Luigi Gravagnuolo, ex sindaco di Cava de’ Tirreni in una vita passata, ma attualmente oblato benedettino, cultore ma soprattutto appassionato della storia della sua città, è partito per il suo intervento da un paradosso: alcuni uomini in fuga dal mondo e che non avevano intenzione di cambiare la struttura socioeconomica del loro territorio, finiscono con il cambiare le strutture dell’intera Europa, malgrado loro. I monaci che nei piccoli cenobi composti al più di dodici persone (come gli apostoli), senza nessuna voglia di cambiare il mondo, dedicandosi solo alla ricerca di Dio, entrano in dialogo con un mondo che non entra nel monastero ma che ha bisogno di esso per acquisire quella pratica di vita quotidiana senza la quale non si sopravvive. Nihil amori christi praeponere, nulla anteporre all’amore di Cristo (San Benedetto Regola 4,21). La ricerca di Dio come fine della ricerca. Eppure i benedettini furono le leve dello sviluppo dell’Occidente. Contro i monaci itineranti, la Regola di San Benedetto prevede la stabilitas. E’ a partire da questa novità che essi divennero educatori ed istruttori in un periodo storico (VI, VII, VIII sec.) in cui ci si sentiva deboli ed esposti e avvicinarsi al monastero, trovare ricovero materiale e spirituale tra le ampie braccia del Santo e dei suoi fratelli, significava accoglienza e pace. Si costruirono mura intorno al primitivo nucleo abbaziale, nacquero piccoli agglomerati in cui il tempo veniva scandito secondo le stesse tappe della giornata dei monaci: i cenobi proliferarono, se ne fondavano altri che portavano con sé il bagaglio culturale delle esperienze fatte. Insomma, una rete di protezione che si estende, per quel che riguarda Cava, fino in Sicilia, nel momento di massimo fulgore. L’intervento di Gravagnuolo, ricco di informazioni storiche e riflessioni sul presente si è concluso con una considerazione: i benedettini hanno fondato l’Occidente, malgrado loro stessi cioè malgrado la loro indifferenza a riformare il mondo. Non a caso San Benedetto è patrono d’Italia ma è anche patriarca dell’Occidente.
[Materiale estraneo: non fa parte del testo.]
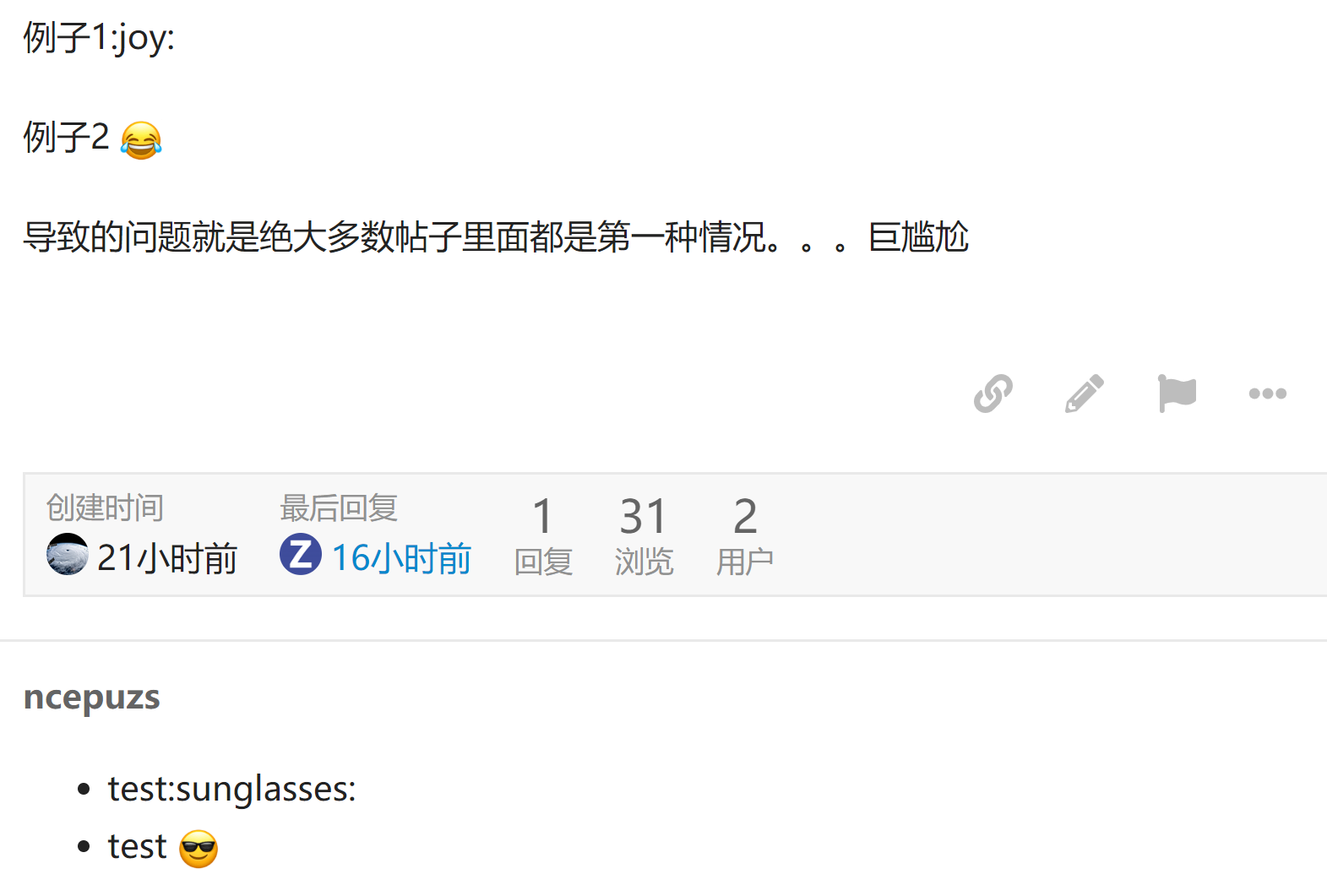Click the joy emoji after 例子2
This screenshot has height=896, width=1327.
coord(141,140)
Guglielmo de’ Giovanni Centelles, professore straordinario di Storia del Mediterraneo al Suor Orsola, ha evidenziato i legami tra il monachesimo benedettino e quello egiziano, in particolare per quel che riguarda il titolo di abbas. In Egitto, dove la parola nasce, indicava il superiore di un’abbazia, mentre in Occidente con San Benedetto l’abbas è sottoposto ad una Regula. L’esempio evidenzia i rapporti tra le comunità del Mediterraneo, luogo di forte circolazione di idee ma anche di elaborazione. San Benedetto assoggetta la vita comunitaria ad una regola per sottrarre il cenobio all’instabilità del cambiamento di autorità. La vita cenobitica doveva era segnata dalla stabilitas.
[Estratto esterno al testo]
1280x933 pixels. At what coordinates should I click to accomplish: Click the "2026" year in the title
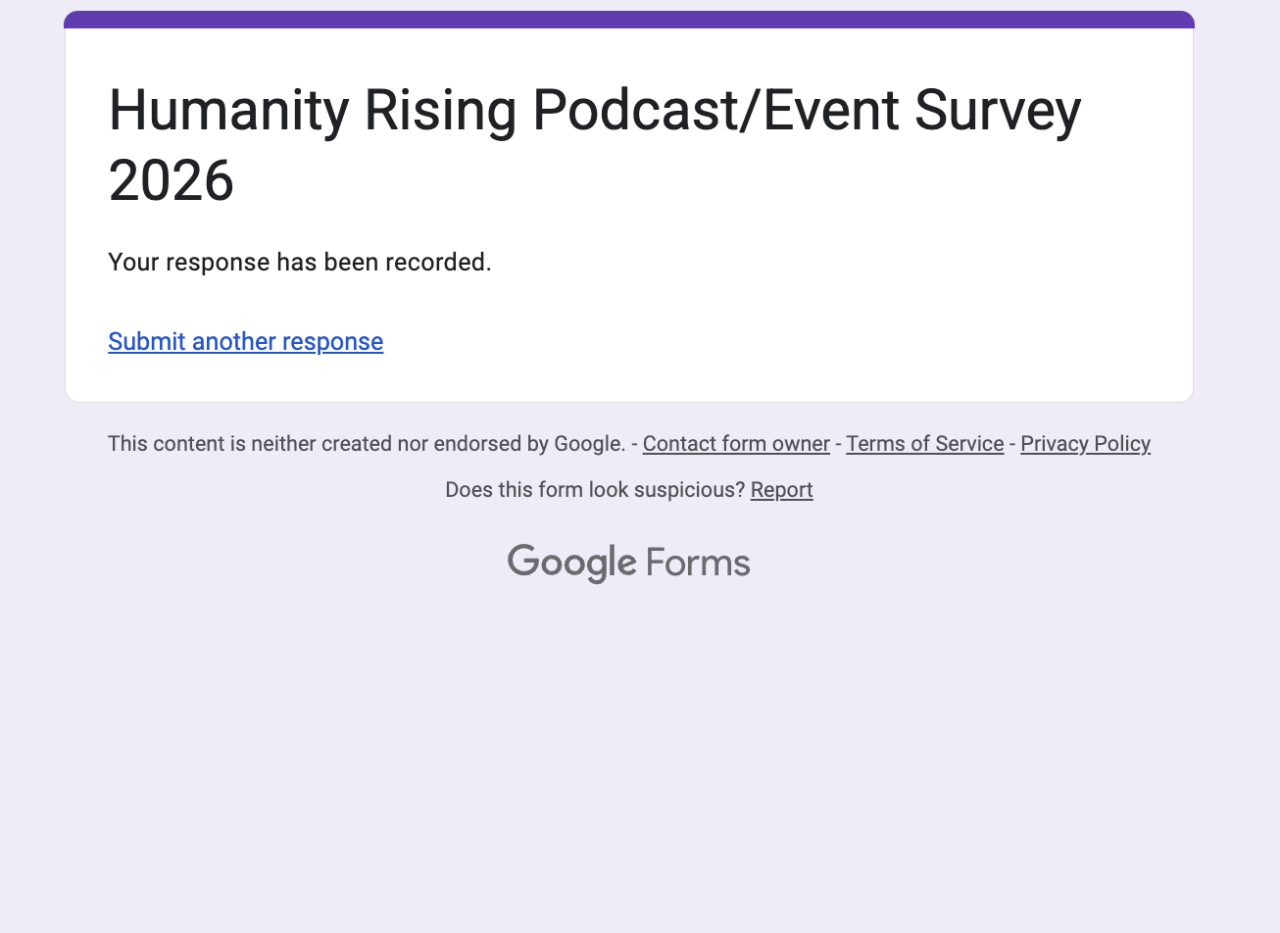pyautogui.click(x=171, y=181)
Vincenzo Pascale ne ha sottolineato la modernità in un’epoca di furiosa globalizzazione. La stabilitas come ancoraggio per poter accogliere. Solo se ci si aggrappa ad una boa si può tentare di salvare chi in mare sta annegando.

Spunti di riflessione, meditazione e approfondimento. Il passato non è mai veramente tale se in esso riconosciamo le nostre radici. Parlare di San Benedetto è parlare di noi, dell’Occidente e di quei valori fondanti della nostra civiltà che non dovremmo mai perdere.